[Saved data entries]
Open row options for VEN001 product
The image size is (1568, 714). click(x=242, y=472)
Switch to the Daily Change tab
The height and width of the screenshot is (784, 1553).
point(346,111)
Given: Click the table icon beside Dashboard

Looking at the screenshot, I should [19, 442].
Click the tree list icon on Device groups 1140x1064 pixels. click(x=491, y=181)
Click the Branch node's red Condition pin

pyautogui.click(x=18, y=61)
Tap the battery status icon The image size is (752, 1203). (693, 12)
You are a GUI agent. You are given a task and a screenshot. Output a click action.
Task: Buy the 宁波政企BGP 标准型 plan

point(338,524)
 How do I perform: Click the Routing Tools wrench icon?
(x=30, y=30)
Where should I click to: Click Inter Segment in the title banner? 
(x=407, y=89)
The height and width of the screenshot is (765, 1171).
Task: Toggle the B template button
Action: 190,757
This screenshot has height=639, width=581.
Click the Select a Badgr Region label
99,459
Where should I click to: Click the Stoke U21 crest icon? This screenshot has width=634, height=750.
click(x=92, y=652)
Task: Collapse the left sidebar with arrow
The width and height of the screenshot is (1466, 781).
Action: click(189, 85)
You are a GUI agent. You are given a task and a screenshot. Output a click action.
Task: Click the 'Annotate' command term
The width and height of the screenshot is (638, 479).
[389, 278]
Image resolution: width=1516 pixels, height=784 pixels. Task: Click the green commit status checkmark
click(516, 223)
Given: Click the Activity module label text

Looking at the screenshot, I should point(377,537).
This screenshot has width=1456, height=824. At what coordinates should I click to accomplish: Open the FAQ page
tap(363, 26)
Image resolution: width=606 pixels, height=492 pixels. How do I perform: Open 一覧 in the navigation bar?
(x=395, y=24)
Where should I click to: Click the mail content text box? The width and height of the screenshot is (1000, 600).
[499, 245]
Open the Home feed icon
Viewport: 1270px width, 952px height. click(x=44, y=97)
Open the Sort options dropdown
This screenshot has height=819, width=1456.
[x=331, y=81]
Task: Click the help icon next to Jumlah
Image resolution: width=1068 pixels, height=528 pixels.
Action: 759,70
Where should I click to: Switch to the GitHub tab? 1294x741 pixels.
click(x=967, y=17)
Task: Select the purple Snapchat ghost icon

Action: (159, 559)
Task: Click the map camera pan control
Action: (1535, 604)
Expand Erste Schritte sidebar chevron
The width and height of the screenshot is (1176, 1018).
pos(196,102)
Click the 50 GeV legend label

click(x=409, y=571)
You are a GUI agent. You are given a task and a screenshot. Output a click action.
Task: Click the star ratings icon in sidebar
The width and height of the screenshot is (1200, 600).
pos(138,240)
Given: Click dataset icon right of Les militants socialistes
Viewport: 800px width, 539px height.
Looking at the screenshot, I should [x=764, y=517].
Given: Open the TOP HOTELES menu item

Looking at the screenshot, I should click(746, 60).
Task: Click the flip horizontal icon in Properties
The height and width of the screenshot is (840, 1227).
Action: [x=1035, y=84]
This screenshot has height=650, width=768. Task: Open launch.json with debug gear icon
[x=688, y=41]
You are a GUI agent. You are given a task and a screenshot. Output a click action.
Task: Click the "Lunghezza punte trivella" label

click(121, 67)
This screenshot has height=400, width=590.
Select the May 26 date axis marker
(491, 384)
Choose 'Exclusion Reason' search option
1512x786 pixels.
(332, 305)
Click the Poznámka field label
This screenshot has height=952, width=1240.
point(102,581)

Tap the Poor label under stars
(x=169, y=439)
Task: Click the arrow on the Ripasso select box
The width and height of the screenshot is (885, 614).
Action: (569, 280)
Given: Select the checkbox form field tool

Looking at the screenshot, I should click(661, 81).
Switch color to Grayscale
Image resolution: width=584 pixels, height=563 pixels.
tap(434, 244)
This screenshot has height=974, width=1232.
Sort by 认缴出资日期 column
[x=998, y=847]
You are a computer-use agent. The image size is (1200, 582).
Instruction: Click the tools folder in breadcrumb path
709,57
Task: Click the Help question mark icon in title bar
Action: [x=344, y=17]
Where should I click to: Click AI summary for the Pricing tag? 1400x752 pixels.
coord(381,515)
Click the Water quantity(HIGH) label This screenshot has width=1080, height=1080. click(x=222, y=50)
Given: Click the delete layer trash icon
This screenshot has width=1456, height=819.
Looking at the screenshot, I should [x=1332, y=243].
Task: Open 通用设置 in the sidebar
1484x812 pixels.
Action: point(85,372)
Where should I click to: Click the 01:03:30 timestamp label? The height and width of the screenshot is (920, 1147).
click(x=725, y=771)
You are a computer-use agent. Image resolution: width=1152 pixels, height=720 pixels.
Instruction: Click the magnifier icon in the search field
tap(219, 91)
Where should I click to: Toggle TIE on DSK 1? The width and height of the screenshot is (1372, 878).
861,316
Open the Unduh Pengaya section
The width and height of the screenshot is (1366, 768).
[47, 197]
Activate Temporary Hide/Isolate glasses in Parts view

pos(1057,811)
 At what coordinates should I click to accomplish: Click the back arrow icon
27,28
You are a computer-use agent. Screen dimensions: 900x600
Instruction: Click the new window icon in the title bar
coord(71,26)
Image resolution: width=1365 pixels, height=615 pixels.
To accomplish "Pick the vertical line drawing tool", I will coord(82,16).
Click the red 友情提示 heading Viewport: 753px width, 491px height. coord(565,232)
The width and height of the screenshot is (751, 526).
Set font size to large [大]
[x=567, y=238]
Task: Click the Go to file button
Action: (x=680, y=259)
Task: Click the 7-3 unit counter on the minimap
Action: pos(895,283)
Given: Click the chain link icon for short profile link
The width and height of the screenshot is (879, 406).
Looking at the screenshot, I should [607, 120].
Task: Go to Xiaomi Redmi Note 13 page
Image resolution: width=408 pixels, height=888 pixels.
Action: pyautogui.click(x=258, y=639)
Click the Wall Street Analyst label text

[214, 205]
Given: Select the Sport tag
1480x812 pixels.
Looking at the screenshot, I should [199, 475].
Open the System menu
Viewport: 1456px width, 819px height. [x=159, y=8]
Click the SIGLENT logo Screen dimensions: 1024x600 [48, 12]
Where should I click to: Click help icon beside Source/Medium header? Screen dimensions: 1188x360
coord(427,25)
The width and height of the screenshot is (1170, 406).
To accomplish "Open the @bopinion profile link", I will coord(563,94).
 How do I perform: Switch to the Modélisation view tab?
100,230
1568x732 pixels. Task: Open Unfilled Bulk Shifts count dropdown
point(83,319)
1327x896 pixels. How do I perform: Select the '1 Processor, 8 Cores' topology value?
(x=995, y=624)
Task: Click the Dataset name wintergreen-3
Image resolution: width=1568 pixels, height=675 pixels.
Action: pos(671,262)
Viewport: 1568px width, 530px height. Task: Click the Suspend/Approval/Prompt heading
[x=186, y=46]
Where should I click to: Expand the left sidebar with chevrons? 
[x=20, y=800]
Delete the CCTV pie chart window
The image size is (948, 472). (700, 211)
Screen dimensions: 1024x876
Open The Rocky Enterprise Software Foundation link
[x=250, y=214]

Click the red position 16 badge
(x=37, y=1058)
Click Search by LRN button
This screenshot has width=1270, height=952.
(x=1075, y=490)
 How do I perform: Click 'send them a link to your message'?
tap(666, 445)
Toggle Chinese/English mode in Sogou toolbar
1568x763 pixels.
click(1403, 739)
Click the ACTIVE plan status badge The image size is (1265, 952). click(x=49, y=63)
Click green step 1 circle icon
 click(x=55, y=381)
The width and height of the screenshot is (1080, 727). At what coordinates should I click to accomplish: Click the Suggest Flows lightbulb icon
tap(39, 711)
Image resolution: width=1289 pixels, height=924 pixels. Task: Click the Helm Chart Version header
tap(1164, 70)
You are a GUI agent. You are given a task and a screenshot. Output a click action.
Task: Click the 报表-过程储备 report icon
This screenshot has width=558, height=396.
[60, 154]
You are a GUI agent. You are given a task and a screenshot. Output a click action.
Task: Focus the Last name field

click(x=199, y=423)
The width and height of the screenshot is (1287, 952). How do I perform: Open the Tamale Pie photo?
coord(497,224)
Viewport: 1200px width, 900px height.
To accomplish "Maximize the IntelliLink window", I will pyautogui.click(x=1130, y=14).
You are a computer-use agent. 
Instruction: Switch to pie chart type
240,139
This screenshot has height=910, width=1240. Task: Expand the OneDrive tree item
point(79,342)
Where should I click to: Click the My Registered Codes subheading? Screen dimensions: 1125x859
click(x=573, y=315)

> [What you need to do]:
Quote the stretch of rows from the line containing "Where should I click to: Expand" through the end of the rows, both ends included, reproducing those lines without any change.

> [Task result]:
Where should I click to: Expand the left sidebar with chevrons? 
[x=20, y=800]
Delete the CCTV pie chart window
The image size is (948, 472). (700, 211)
Screen dimensions: 1024x876
Open The Rocky Enterprise Software Foundation link
[x=250, y=214]

Click the red position 16 badge
(x=37, y=1058)
Click Search by LRN button
This screenshot has width=1270, height=952.
(x=1075, y=490)
 How do I perform: Click 'send them a link to your message'?
tap(666, 445)
Toggle Chinese/English mode in Sogou toolbar
1568x763 pixels.
click(1403, 739)
Click the ACTIVE plan status badge The image size is (1265, 952). click(x=49, y=63)
Click green step 1 circle icon
 click(x=55, y=381)
The width and height of the screenshot is (1080, 727). At what coordinates should I click to accomplish: Click the Suggest Flows lightbulb icon
tap(39, 711)
Image resolution: width=1289 pixels, height=924 pixels. Task: Click the Helm Chart Version header
tap(1164, 70)
You are a GUI agent. You are given a task and a screenshot. Output a click action.
Task: Click the 报表-过程储备 report icon
This screenshot has width=558, height=396.
[60, 154]
You are a GUI agent. You are given a task and a screenshot. Output a click action.
Task: Focus the Last name field

click(x=199, y=423)
The width and height of the screenshot is (1287, 952). How do I perform: Open the Tamale Pie photo?
coord(497,224)
Viewport: 1200px width, 900px height.
To accomplish "Maximize the IntelliLink window", I will pyautogui.click(x=1130, y=14).
You are a computer-use agent. 
Instruction: Switch to pie chart type
240,139
This screenshot has height=910, width=1240. Task: Expand the OneDrive tree item
point(79,342)
Where should I click to: Click the My Registered Codes subheading? Screen dimensions: 1125x859
click(x=573, y=315)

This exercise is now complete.